It's another thing to characterize those with whom one disagrees as liars or uninformed.
Tom Foley, the blogger sometimes known as Illusory Tenant, is someone that I like and who often has interesting things to say. Most recently he accused Charlie Sykes of cluelessness ("riding the disinformation choo choo") and dishonesty ("why do these people lie?) with respect to a case called Ferdon v. Patients Compensation Panel and its announcement of a standard called rational basis scrutiny "with teeth" that is not "toothless" and that "has bite." Ferdon struck down limits on noneconomic damages in medical malpractice cases. Some of my criticism of the case can be found here.
This is the Sykes statement with which Tom takes issue. Referring to the Ferdon decision, Charlie wrote:
[Wisconsin Supreme Court Chief Justice Shirley Abrahamson] changed the court's standard for reviewing legislation to something called "rational basis with teeth" which essentially allows the justices to second-guess laws they don’t like ...
Not true, says IT, rational basis scrutiny has never been toothless.
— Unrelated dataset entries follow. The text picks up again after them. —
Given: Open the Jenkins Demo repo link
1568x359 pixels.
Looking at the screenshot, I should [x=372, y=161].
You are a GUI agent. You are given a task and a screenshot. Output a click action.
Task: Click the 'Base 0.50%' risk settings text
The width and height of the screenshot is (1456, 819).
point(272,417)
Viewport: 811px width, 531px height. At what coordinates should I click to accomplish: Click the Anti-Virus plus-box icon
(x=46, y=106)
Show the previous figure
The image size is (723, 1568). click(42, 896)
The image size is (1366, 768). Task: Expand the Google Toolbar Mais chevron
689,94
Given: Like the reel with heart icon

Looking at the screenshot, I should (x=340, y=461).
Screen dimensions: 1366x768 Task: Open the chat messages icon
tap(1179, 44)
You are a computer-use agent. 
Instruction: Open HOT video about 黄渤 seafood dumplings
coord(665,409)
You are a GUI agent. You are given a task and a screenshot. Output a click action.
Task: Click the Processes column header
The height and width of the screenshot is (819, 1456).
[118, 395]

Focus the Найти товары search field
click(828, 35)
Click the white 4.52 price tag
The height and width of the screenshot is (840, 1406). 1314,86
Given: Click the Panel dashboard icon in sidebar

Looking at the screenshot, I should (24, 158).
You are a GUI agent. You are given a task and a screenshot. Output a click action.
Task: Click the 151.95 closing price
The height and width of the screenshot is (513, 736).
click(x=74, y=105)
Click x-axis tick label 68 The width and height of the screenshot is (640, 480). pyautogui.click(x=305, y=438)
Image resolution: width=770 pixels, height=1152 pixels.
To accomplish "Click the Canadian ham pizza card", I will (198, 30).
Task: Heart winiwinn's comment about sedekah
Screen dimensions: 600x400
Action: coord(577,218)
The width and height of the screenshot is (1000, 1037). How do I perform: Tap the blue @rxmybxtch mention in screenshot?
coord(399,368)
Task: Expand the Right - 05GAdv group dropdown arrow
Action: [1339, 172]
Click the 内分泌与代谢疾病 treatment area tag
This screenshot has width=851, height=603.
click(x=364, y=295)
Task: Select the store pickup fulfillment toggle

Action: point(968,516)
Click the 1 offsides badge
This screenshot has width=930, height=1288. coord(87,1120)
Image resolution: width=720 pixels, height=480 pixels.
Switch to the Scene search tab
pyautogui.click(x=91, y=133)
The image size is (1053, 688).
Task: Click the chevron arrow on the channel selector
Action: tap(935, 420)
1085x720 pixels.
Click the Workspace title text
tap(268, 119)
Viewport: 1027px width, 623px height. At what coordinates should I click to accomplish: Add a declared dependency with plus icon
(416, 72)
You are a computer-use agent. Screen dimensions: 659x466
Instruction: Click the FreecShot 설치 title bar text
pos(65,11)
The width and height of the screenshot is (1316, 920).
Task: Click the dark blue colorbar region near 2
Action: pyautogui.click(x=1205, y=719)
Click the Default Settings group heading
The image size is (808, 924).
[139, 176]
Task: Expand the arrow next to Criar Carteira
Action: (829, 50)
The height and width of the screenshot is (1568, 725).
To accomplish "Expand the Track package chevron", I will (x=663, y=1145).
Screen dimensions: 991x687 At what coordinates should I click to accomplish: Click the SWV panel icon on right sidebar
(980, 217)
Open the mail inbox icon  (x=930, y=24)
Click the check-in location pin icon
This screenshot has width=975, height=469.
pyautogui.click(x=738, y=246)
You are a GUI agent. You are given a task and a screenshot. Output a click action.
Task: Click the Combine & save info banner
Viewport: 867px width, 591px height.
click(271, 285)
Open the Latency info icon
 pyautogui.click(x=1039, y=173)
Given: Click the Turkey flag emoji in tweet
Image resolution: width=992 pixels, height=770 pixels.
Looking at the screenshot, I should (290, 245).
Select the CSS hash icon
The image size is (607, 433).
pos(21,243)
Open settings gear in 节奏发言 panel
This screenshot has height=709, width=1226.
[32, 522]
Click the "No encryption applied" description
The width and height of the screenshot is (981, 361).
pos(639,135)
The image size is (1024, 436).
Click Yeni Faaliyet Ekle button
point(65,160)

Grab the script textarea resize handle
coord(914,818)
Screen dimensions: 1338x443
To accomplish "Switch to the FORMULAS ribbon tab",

There is nothing to see here. Sykes statement is, he says, nonsense.
Actually, it's spot on.
Let me put this as gently as I can. The point, as Tom surely knows, is not whether anyone else has ever used dental imagery to describe equal protection analysis, but what the Court actually did in Ferdon. If Tom is suggesting that it was not an extraordinary decision that is wholly irreconcilable with the way in which courts usually treat equal protection challenges to distinctions drawn on the basis of a nonsuspect class and not involving the exercise of a fundamental right (and both of those things are legal terms of art, so lay commenters ought to watch where they tread), then he is thoroughly and flagrantly wrong.
Now, we can argue about whether the Ferdon approach is a good idea or a bad idea. We can argue about whether it adopts a standard that leaves judges with no coherent guidance as how to apply Article I, section 1 of the Wisconsin Constitution (although I don't think we can argue long about that). We can even argue - as some have - about whether the courts' traditional formulation of three tier scrutiny in equal protection cases adequately explains what they do.
But the notion that the legislature did not have a "rational basis" for enacting the malpractice caps that it did - as that term is traditionally understood and applied -is nonsense. One can only conclude the caps were "irrational" by engaging in a close analysis of and making a series of contestable empirical and policy judgments about whether these caps serve their intended purpose. This is why the Ferdon decision is so long. It doesn't spend page after page discussing legal standards. It spends page after page discussing the intricacies of malpractice caps. As Judge Diane Sykes put, if a law were truly irrational, it would would be easier to explain why.
But this type of analysis is precisely what courts do not do when applying rational basis scrutiny. They do not substitute their own judgment about what constitutes good public policy for that of the legislature.